Boot from a floppy. May need a secondary HD or partition formatted
for DOS as it won't be able to read the FAT32 partition.

- YD.
 
S

SioL

Jan 1, 1970
0
YD said:
Gary Peek ([email protected]) caused an illegal operation in module
Out of all the DOS programs that people consider "obsolete",
CAD software is anything but. Still highly useful and easy to use.
And unless you are doing something terribly big or complicated,
it works very well.

The problem is that compatibility with some DOS programs is being broken by M$.

[]s

Boot from a floppy. May need a secondary HD or partition formatted
for DOS as it won't be able to read the FAT32 partition.

- YD.

Or make a dual-boot system, with Win98 and WinXP (if you're a windows user).

That's what I did (I still use Tango). Its nice to have Win environment at hand (Tango
will work in Win98) to possibly open pdf files, check the net etc. You can't do that in DOS.


SioL
 
G

Glenn Gundlach

Jan 1, 1970
0
Chaos Master said:
Gary Peek ([email protected]) caused an illegal operation in module
Out of all the DOS programs that people consider "obsolete",
CAD software is anything but.

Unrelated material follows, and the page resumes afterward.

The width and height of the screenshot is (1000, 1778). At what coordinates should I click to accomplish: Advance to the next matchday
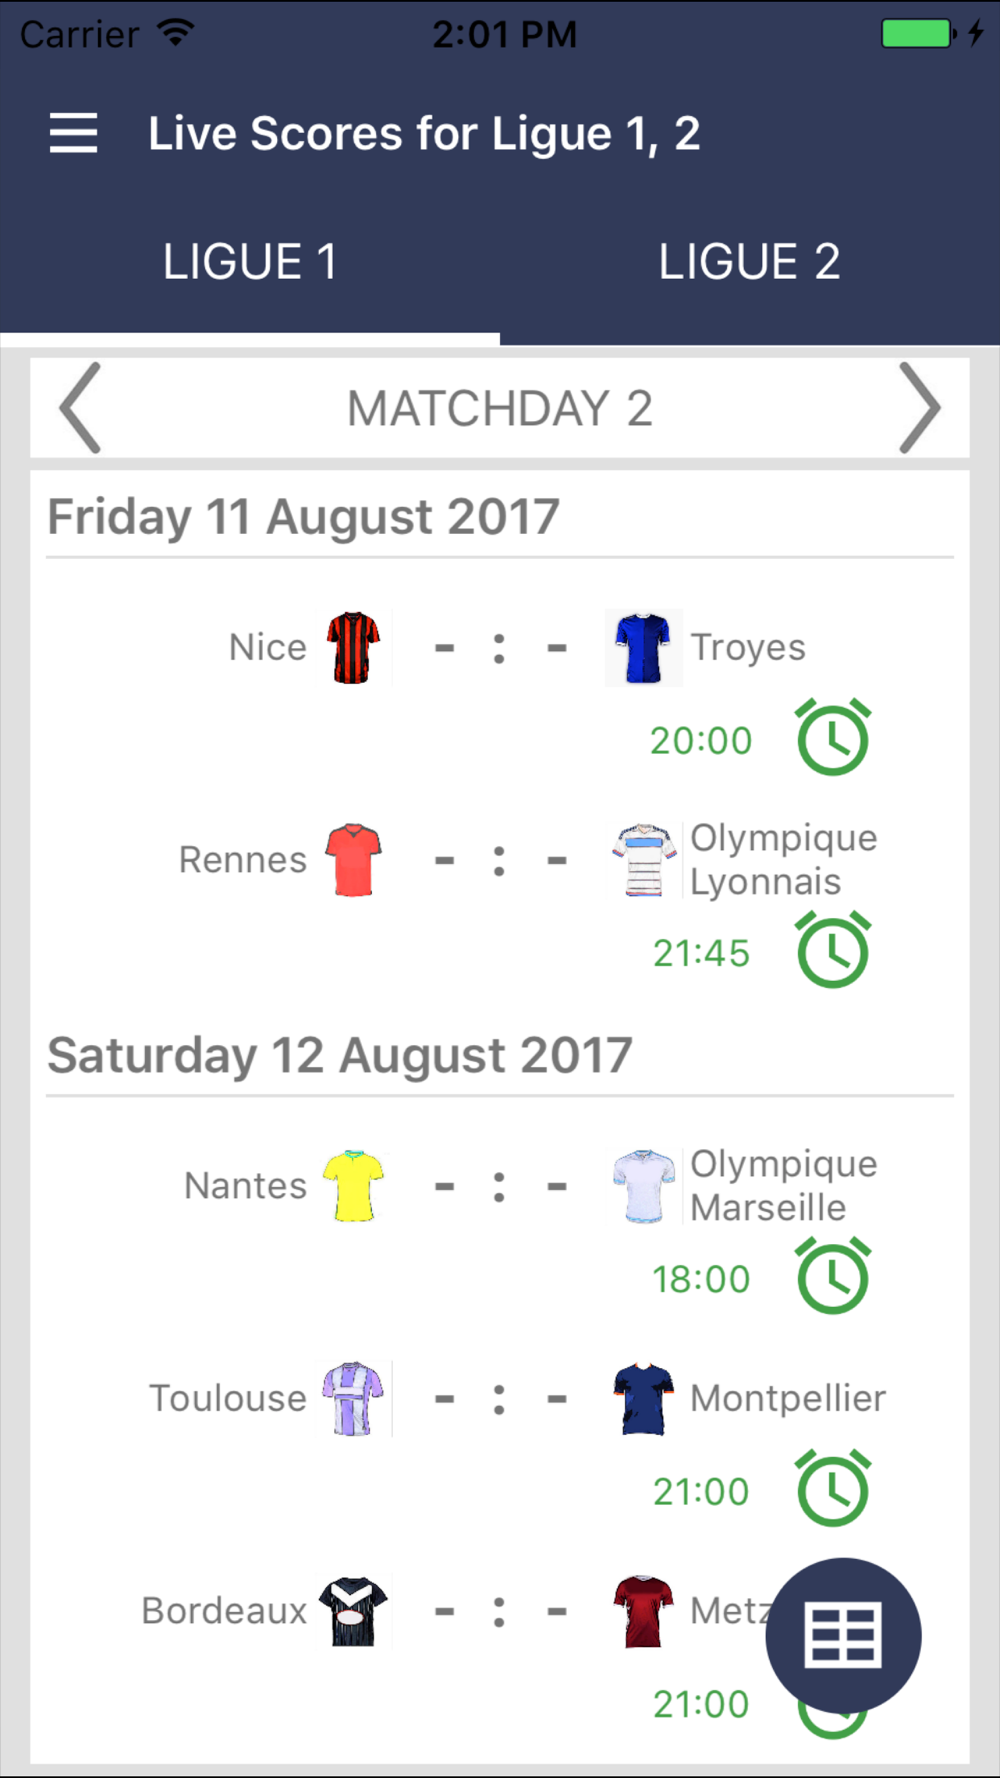919,408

Still highly useful and easy to use.
And unless you are doing something terribly big or complicated,
it works very well.

The problem is that compatibility with some DOS programs is being broken by M$.

[]s

So? Just run dual boot. Thats how I run Tango SCH and PCB on both an
Athlon 1800+ and a 3200+. Check other threads for video cards that are
VESA compatible.
GG
 
S

SioL

Jan 1, 1970
0
Glenn Gundlach said:
Chaos Master said:
Gary Peek ([email protected]) caused an illegal operation in module
Out of all the DOS programs that people consider "obsolete",
CAD software is anything but. Still highly useful and easy to use.
And unless you are doing something terribly big or complicated,
it works very well.

The problem is that compatibility with some DOS programs is being broken by M$.

[]s

So? Just run dual boot. Thats how I run Tango SCH and PCB on both an
Athlon 1800+ and a 3200+. Check other threads for video cards that are
VESA compatible.

Just something I remembered, if you want to make a double boot machine with win98,
installation and opration sometimes freezes if you have a DVD drive.
So you may need to disable it in bios. Took me a lot of time to figure this out.